A Funeral for Christmas

How does attending your grandfather’s funeral on Christmas Eve turn into a positive memory for a child? By God taking a potentially bad situation and turning it into something good. What began as a sad occasion wound up beginning one of my favorite Christmas memories.

My grandpa lived in Orlando, Florida, which was a pretty dull town in the days before Disney World. But because he was so much fun, going to visit him was like a vacation for us as kids. His health had been failing, and finally on December 21, 1970, he died. The rest of our family lived in Ohio and Indiana, where he was to be buried. How could a funeral a thousand miles away happen before Christmas?

All our pre-Christmas plans were set aside. For children who were excited for (and somewhat selfish about) Christmas, having the focus of attention turned to anything but the impending gift orgy was alarming. We had no idea how to react or what to do, but were instructed to stay on our best behavior since my dad’s father had just died.

My dad and aunt had flown to Florida to deal with my grandfather’s body and accompany it back to Indiana for the funeral. Preparations were hastily made and the cemetery was able to rip into the nearly frozen Indiana tundra to prepare for the internment ceremony.

On December 23, my brother and I put on our suits and went to the viewing. We were excited to see our cousins, some of whom we didn’t get to see often, and were continually tempted to play and have fun together. But we had to keep our somber faces on to ensure all the adults in the room that we were appropriately sad. Of course we missed our grandpa. But we hadn’t fully understood the finality of his death, and with the resiliency of children we could bounce back and enjoy being with our cousins.

On Christmas Eve morning we went to the funeral. Seeing the casket containing my grandpa’s body closed and loaded into the hearse brought the reality of his death home. There was no need to paste on a somber face today, because we were truly sad.
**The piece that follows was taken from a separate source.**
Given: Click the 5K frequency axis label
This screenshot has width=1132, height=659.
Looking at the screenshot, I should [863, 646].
I thought of the fun memories of times with my grandpa and how they were now done, never to be experienced again. The ride back home to Cincinnati was subdued, interspersed with occasional anecdotes of life with my grandpa.
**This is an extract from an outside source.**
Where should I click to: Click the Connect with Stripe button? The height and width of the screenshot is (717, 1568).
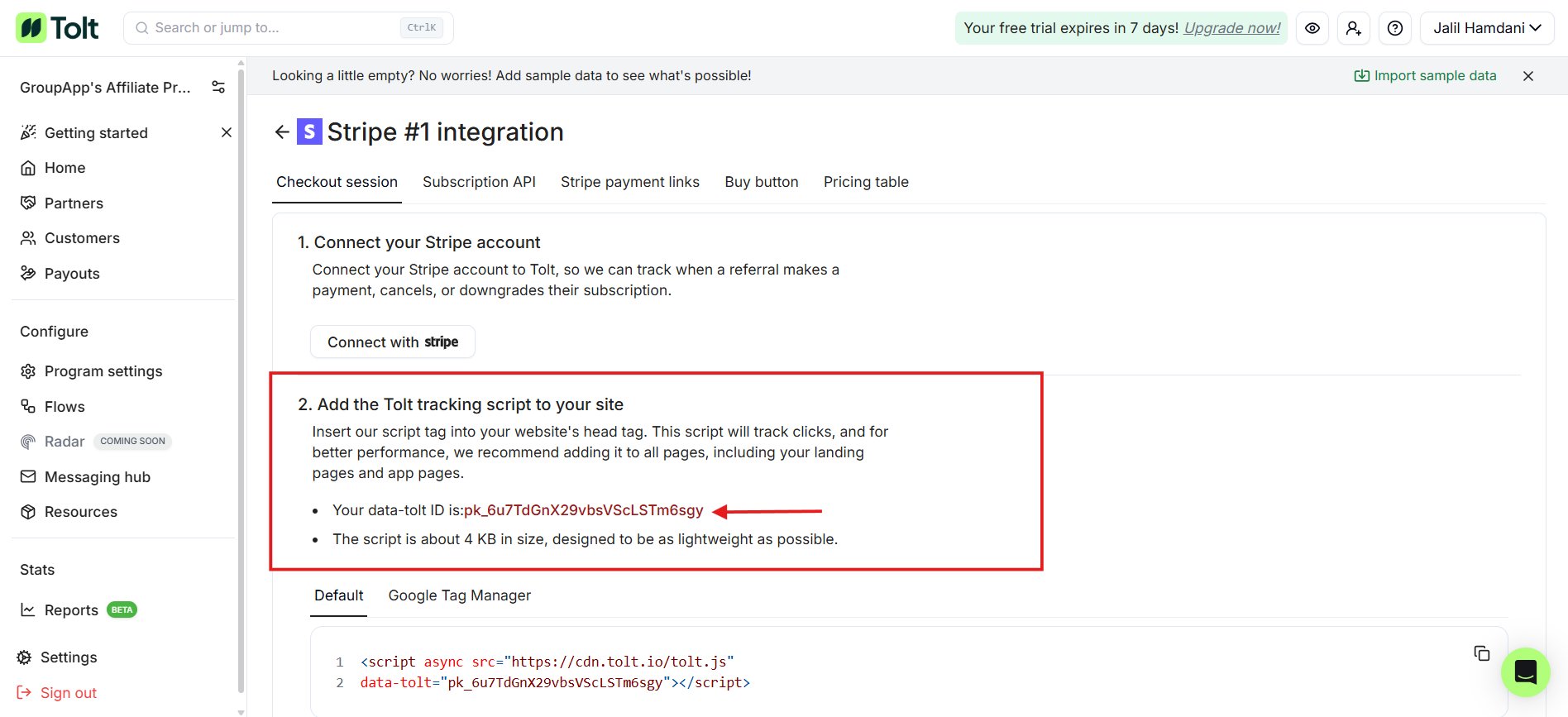click(x=393, y=342)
We arrived home mid-afternoon on Christmas Eve. How do we change the mood? We were supposed to celebrate Christmas, but were not feeling very celebratory.

Then the call came. One of my dad’s friends and co-workers invited us to a Christmas Eve open house. Every year they invited their extended family for food and fun on Christmas Eve before heading to church. He knew that we would need cheering up, or at least a distraction, and extended the offer to join them.
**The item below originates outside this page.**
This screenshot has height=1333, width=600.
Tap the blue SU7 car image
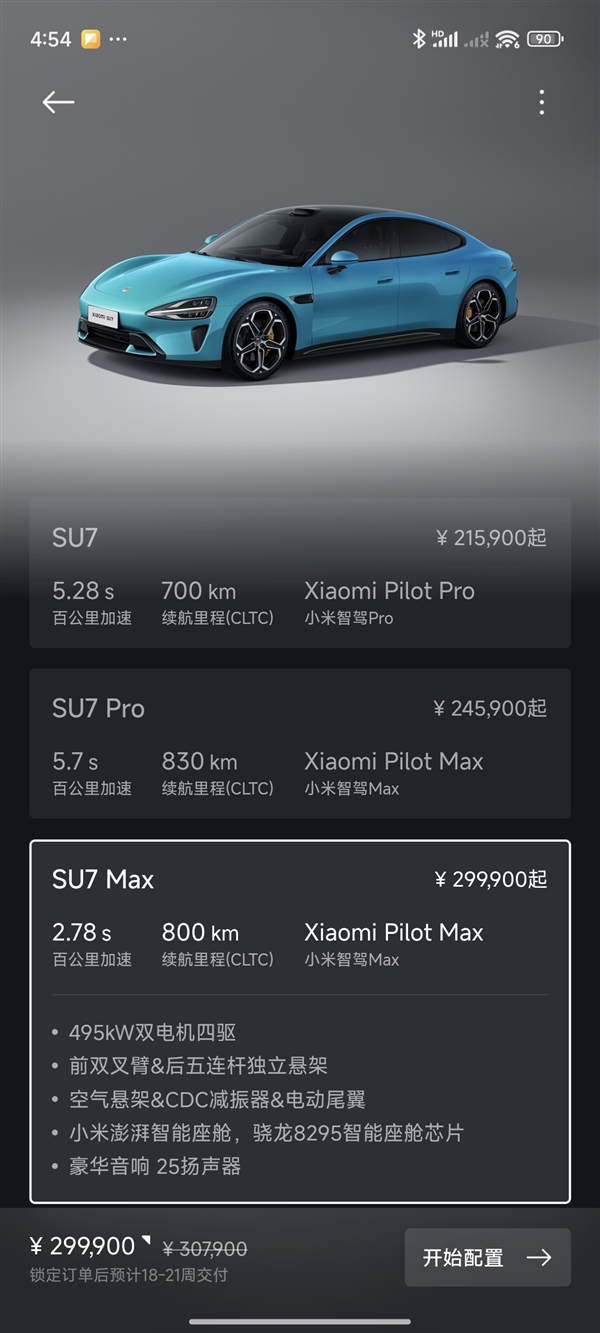pyautogui.click(x=298, y=291)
We accepted their invitation and had a great time. The food was great, and I think I ate half the crock of hot dogs and bacon. They had a daughter near the age of my brother and I for kid stuff while the adults talked. We ended up having such a great time that the Christmas Eve open house became a new Christmas tradition. As the years passed, their children grew and brought grandchildren. In their hospitality we were encouraged to bring girlfriends when we got older, because everyone was welcome in their home.

Years passed and we eventually moved away, ending our annual attendance of the Christmas Eve fellowship. But this childhood experience has stayed one of my special memories of Christmas. We still missed our grandpa, but that occasion prompted a new Christmas memory. A time of loss became a new time of joy because friends extended love to us in a time of sadness.